By Richard T. Slone
I was extremely saddened to get the call that iconic artist LeRoy Neiman had died, aged 91, in New York City. I was first introduced to LeRoy when I was 16 years old through my then boxing trainer Smokin’ Joe Frazier. LeRoy was intrigued that I was an amateur boxer and also an artist. Once he saw my art his eyes lit up and in the many years I’d see him since, he kept up with my career and he always had kind words with sincere encouragement. I know we shared the same passion for boxing and I think he liked that.
LeRoy Neiman loved boxing and boxing loved LeRoy Neiman. He had a great passion for the fight game.

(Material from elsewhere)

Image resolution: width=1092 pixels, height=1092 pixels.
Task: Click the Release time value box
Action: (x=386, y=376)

He admired boxers more than any other athlete or celebrity and I think his love of the sport is very evident by simply looking at his timeless boxing paintings.

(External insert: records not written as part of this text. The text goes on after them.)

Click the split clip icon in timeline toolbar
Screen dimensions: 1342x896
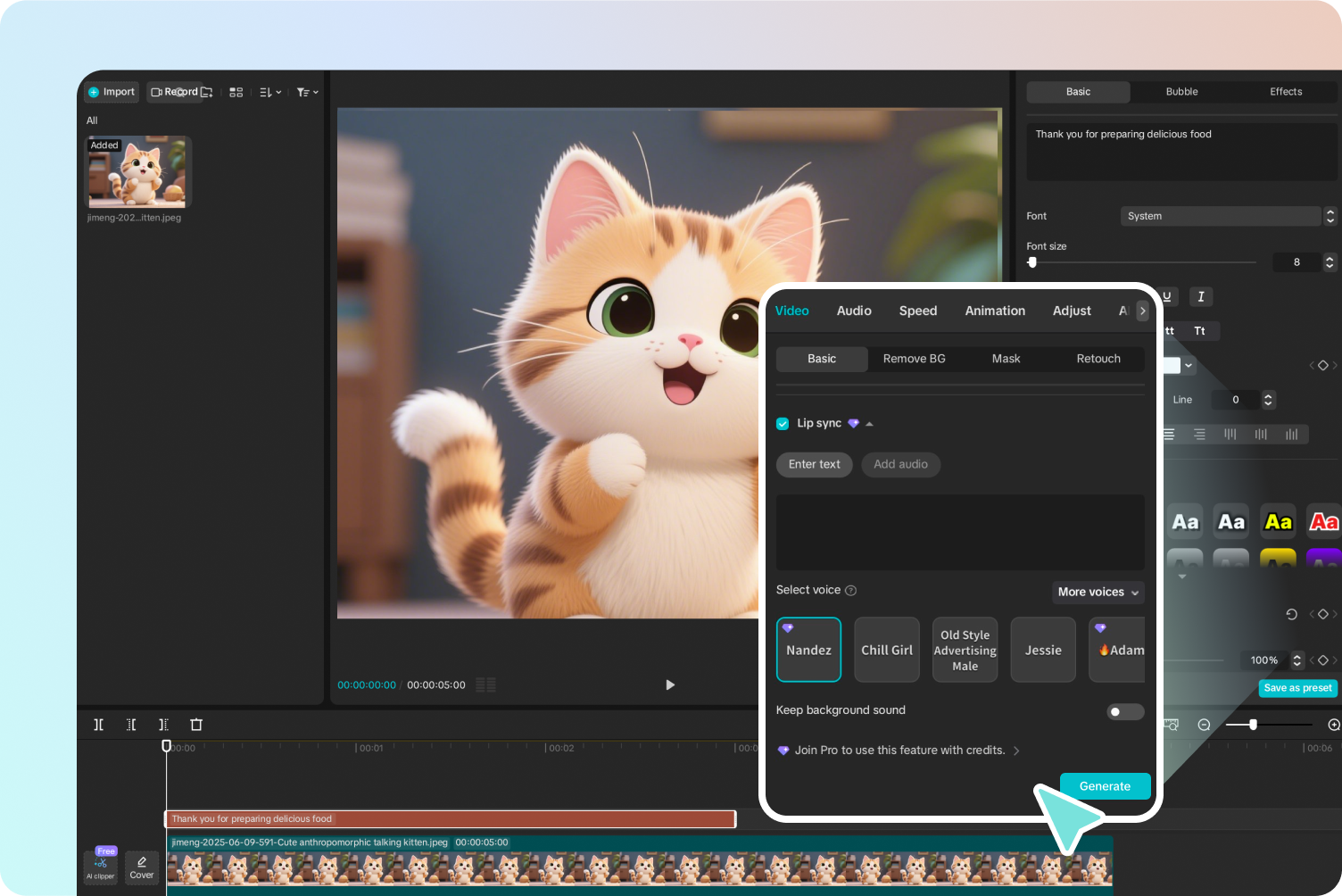point(98,725)
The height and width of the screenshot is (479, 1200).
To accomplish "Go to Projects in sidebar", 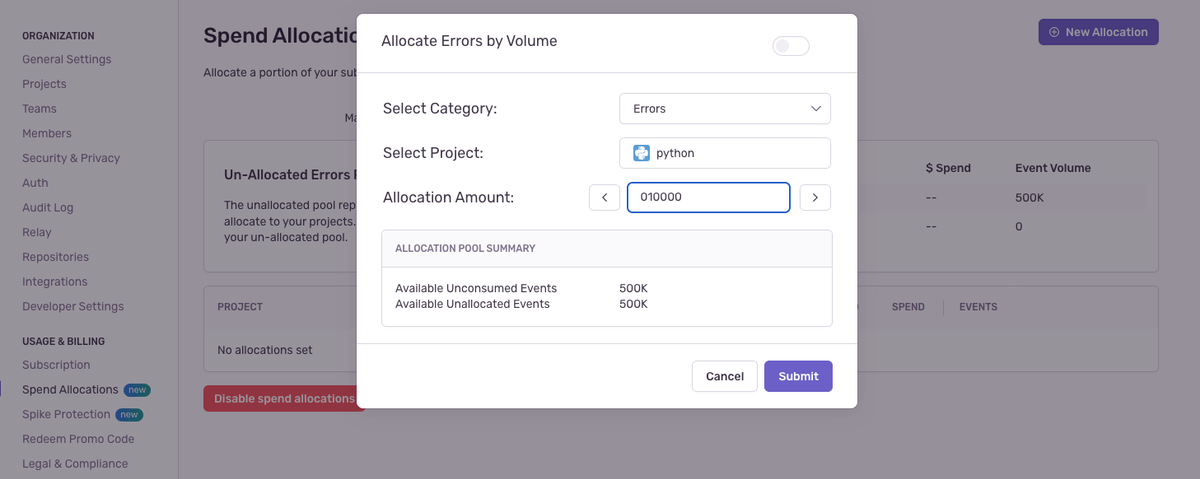I will (44, 84).
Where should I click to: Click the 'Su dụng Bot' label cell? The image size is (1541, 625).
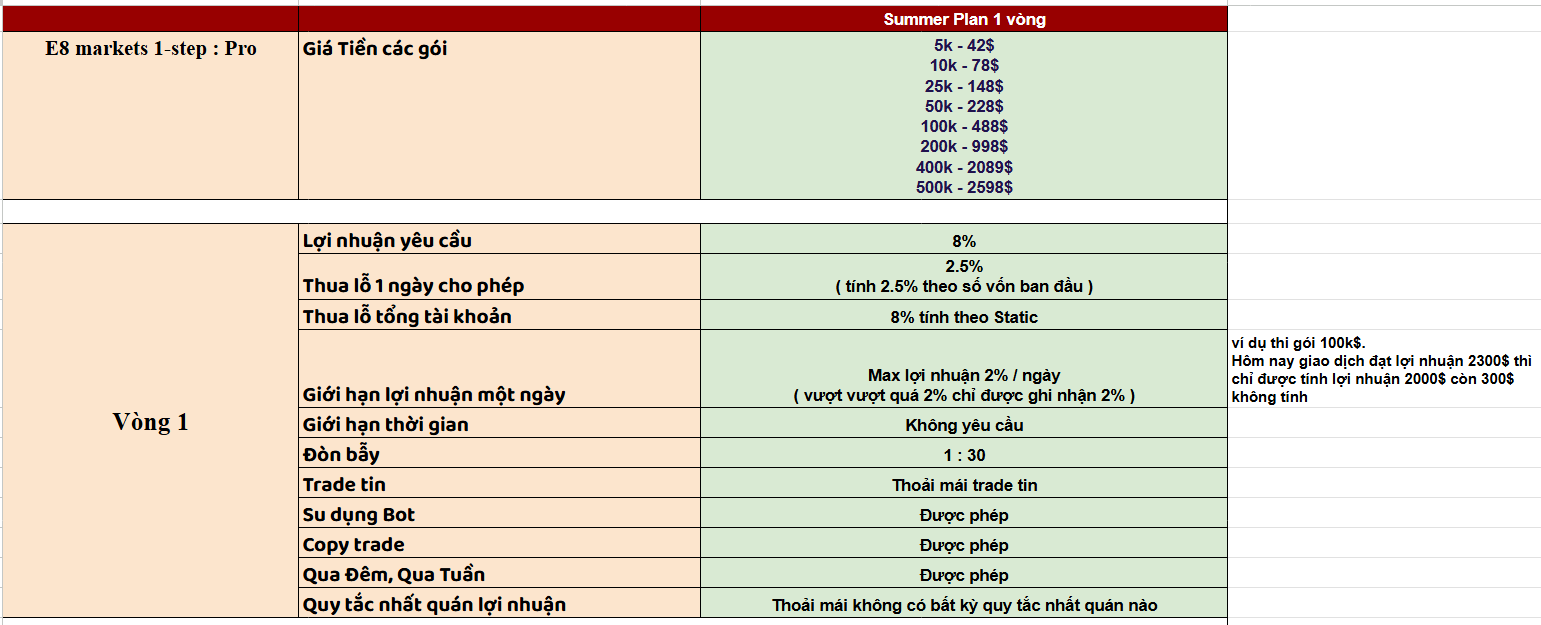pyautogui.click(x=499, y=513)
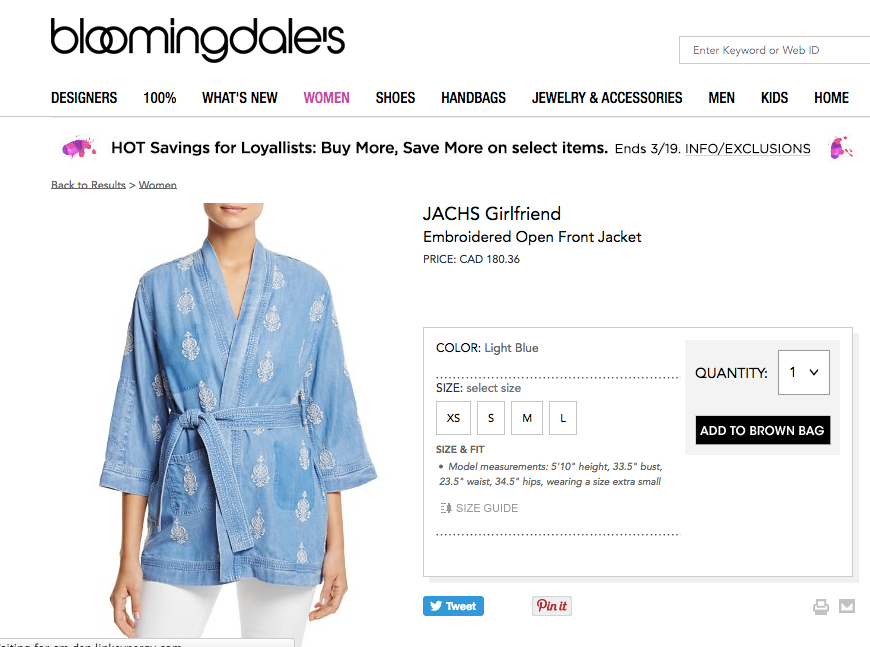Open the INFO/EXCLUSIONS link
Viewport: 870px width, 647px height.
[x=747, y=149]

He will be missed. He was one of a kind. He brought an extra level of class to any event he’d paint. He was an attraction of his own, but took pride in painting those he admired. He was certainly flamboyant – a great showman – but was also a humble and generous man who truly did things his way without hurting anyone along the way. A lover of boxing, a great artist, a class act and a true gentleman.
Rest in Peace my friend.
Richard T. Slone is a multi-award winning painter who has emerged as one of the most intriguing and sought after artists today. His work has graced the covers of Ring Magazine, KO Magazine, World Boxing Magazine and many more. He has created the official artwork for programs and posters for many of boxing’s biggest super fights over the last decade. He is the Official Artist of the International Boxing Hall of Fame.